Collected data
┄┄┄┄┄┄┄┄┄┄┄┄┄┄┄┄┄┄┄┄

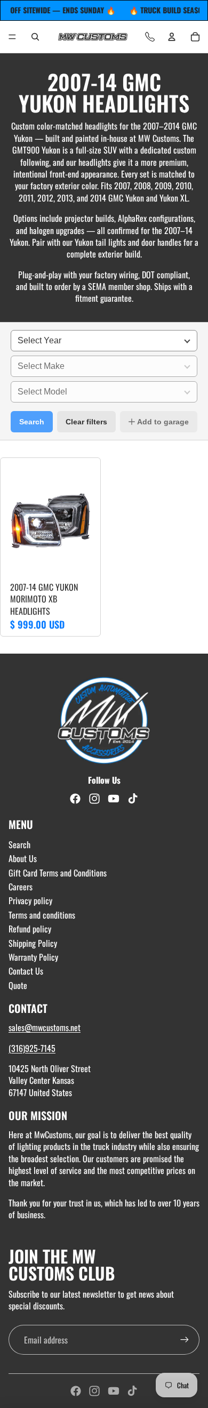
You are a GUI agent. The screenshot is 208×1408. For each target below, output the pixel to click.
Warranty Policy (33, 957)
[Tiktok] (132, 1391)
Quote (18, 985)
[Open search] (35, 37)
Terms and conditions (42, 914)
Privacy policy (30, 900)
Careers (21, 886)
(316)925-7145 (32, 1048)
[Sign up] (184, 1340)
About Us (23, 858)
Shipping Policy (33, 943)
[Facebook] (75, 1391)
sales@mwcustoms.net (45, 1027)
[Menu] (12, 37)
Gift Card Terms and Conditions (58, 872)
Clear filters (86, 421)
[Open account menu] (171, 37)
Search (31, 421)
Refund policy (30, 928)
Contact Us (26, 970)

┄┄┄┄┄┄┄┄┄┄┄┄┄┄┄┄┄┄┄┄

◆ WRITTEN PROBLEM: Render everything from the line containing "Careers (21, 886)" down to the end of the entries as a JSON list of strings. Use one string per line and leave out any blank lines.

◆ THE RESULT:
[
  "Careers (21, 886)",
  "(316)925-7145 (32, 1048)",
  "[Sign up] (184, 1340)",
  "About Us (23, 858)",
  "Shipping Policy (33, 943)",
  "[Facebook] (75, 1391)",
  "sales@mwcustoms.net (45, 1027)",
  "[Menu] (12, 37)",
  "Gift Card Terms and Conditions (58, 872)",
  "Clear filters (86, 421)",
  "[Open account menu] (171, 37)",
  "Search (31, 421)",
  "Refund policy (30, 928)",
  "Contact Us (26, 970)"
]